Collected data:
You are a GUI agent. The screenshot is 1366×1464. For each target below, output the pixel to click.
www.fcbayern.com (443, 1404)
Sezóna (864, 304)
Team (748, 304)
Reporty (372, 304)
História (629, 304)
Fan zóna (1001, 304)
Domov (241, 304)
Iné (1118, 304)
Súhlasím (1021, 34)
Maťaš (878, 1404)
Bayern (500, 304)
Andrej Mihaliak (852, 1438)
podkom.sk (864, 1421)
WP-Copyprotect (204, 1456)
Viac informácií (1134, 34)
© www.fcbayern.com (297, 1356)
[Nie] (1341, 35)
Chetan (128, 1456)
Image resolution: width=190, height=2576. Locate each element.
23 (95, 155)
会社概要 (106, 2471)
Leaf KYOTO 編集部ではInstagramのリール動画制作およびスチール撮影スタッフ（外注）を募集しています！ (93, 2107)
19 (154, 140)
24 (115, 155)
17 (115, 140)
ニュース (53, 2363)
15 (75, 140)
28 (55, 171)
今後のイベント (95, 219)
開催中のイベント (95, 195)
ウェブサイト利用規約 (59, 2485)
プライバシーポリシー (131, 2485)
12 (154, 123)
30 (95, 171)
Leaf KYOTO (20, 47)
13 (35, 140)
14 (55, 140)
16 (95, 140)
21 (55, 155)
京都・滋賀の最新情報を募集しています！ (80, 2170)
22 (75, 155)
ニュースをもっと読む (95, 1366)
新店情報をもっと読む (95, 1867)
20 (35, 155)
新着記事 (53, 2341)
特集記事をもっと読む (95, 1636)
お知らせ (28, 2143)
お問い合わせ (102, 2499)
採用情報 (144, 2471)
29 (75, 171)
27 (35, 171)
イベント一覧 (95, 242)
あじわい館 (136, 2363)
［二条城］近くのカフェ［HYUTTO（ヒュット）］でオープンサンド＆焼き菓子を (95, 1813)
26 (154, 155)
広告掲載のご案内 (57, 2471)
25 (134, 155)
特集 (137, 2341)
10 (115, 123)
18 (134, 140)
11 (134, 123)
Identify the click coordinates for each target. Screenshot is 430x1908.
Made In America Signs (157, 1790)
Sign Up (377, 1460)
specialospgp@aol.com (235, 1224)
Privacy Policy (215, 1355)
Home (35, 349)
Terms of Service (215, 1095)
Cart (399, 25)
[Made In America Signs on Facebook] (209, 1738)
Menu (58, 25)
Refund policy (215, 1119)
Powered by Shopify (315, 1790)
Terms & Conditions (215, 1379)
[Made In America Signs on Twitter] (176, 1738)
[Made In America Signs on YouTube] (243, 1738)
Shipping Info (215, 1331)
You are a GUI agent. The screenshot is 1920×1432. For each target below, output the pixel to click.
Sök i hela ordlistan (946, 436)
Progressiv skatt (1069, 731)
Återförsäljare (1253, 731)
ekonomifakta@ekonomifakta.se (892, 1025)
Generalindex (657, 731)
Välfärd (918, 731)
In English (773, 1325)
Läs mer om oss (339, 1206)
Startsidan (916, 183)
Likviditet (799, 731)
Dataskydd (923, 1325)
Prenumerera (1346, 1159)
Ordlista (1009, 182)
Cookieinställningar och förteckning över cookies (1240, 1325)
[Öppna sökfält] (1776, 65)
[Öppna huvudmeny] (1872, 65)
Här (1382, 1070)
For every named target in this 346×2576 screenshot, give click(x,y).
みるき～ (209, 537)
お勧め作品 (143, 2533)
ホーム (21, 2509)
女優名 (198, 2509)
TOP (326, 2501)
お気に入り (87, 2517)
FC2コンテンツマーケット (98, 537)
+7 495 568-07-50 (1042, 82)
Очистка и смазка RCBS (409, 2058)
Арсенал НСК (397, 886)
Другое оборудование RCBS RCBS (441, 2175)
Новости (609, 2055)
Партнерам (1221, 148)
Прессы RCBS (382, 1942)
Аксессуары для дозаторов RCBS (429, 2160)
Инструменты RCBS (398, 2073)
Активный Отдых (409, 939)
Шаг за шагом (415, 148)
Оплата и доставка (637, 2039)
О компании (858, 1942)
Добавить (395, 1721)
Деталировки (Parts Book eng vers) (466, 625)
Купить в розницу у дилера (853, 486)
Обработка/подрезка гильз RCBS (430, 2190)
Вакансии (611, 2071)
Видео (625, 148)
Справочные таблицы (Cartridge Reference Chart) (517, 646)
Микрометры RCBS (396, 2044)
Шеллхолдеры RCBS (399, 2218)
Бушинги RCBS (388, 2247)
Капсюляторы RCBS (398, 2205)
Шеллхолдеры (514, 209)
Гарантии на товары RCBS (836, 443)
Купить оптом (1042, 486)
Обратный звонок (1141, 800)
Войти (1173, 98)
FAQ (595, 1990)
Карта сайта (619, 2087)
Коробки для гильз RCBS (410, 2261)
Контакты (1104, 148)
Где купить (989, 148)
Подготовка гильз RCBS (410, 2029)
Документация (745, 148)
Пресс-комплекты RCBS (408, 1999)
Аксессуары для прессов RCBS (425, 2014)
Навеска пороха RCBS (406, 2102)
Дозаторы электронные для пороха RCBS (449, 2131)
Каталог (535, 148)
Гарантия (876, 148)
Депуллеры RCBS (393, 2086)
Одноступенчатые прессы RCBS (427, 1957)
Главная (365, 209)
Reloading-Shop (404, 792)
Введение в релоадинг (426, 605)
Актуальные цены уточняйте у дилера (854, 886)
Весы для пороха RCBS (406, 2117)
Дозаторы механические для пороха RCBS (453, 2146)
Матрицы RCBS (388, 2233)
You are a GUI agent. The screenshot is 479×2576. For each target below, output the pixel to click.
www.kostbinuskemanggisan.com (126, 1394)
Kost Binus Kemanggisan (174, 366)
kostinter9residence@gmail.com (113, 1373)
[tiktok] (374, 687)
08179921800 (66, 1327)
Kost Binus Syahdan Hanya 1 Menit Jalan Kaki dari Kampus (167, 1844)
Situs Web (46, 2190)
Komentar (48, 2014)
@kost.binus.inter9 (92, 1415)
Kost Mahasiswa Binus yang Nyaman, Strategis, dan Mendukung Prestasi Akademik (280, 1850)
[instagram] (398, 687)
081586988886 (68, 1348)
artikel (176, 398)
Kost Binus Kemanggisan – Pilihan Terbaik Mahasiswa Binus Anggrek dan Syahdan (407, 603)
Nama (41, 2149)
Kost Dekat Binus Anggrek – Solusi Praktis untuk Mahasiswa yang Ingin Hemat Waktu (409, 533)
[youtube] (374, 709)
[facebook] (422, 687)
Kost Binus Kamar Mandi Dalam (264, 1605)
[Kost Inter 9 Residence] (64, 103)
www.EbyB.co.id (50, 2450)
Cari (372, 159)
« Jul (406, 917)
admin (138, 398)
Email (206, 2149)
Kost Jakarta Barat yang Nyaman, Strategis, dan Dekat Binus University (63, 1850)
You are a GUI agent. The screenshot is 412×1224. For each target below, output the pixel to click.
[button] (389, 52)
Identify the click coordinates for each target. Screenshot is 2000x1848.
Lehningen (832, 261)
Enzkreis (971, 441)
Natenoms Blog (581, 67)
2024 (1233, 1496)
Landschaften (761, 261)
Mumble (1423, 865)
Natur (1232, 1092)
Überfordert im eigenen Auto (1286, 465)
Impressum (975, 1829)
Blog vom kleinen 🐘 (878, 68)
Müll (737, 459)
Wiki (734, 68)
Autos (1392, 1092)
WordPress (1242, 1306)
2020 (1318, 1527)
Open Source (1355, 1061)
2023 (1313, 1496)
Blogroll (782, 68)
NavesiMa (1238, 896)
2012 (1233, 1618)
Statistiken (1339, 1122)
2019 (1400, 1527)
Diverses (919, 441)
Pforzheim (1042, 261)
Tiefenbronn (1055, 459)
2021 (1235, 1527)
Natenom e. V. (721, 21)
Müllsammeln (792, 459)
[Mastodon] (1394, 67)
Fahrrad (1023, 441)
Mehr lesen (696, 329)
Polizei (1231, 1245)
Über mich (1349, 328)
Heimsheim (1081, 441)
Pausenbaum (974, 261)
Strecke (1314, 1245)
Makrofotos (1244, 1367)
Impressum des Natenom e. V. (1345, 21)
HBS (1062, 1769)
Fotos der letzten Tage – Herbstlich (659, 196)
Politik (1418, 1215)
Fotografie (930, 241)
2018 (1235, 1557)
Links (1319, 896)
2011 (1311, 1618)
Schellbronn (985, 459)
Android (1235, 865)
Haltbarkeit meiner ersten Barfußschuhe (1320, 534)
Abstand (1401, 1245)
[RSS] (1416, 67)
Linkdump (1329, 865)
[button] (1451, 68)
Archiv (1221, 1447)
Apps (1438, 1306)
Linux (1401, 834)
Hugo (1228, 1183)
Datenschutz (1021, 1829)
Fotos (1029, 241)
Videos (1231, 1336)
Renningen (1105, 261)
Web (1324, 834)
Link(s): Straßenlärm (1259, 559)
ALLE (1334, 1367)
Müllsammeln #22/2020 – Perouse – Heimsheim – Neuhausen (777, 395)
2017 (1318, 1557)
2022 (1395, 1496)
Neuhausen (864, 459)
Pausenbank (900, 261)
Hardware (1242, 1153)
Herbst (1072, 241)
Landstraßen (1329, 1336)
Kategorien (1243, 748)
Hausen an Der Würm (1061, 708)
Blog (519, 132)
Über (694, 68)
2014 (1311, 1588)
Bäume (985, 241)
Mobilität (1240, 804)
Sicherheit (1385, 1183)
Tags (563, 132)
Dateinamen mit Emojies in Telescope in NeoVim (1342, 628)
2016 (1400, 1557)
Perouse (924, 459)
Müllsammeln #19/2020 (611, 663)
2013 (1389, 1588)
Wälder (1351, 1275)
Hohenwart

### What you should do
Beginning with the opening line above, retype the records exactly through the line with "Viac informácií (1134, 34)", both ends included.

### Answer to the problem
You are a GUI agent. The screenshot is 1366×1464. For each target below, output the pixel to click.
www.fcbayern.com (443, 1404)
Sezóna (864, 304)
Team (748, 304)
Reporty (372, 304)
História (629, 304)
Fan zóna (1001, 304)
Domov (241, 304)
Iné (1118, 304)
Súhlasím (1021, 34)
Maťaš (878, 1404)
Bayern (500, 304)
Andrej Mihaliak (852, 1438)
podkom.sk (864, 1421)
WP-Copyprotect (204, 1456)
Viac informácií (1134, 34)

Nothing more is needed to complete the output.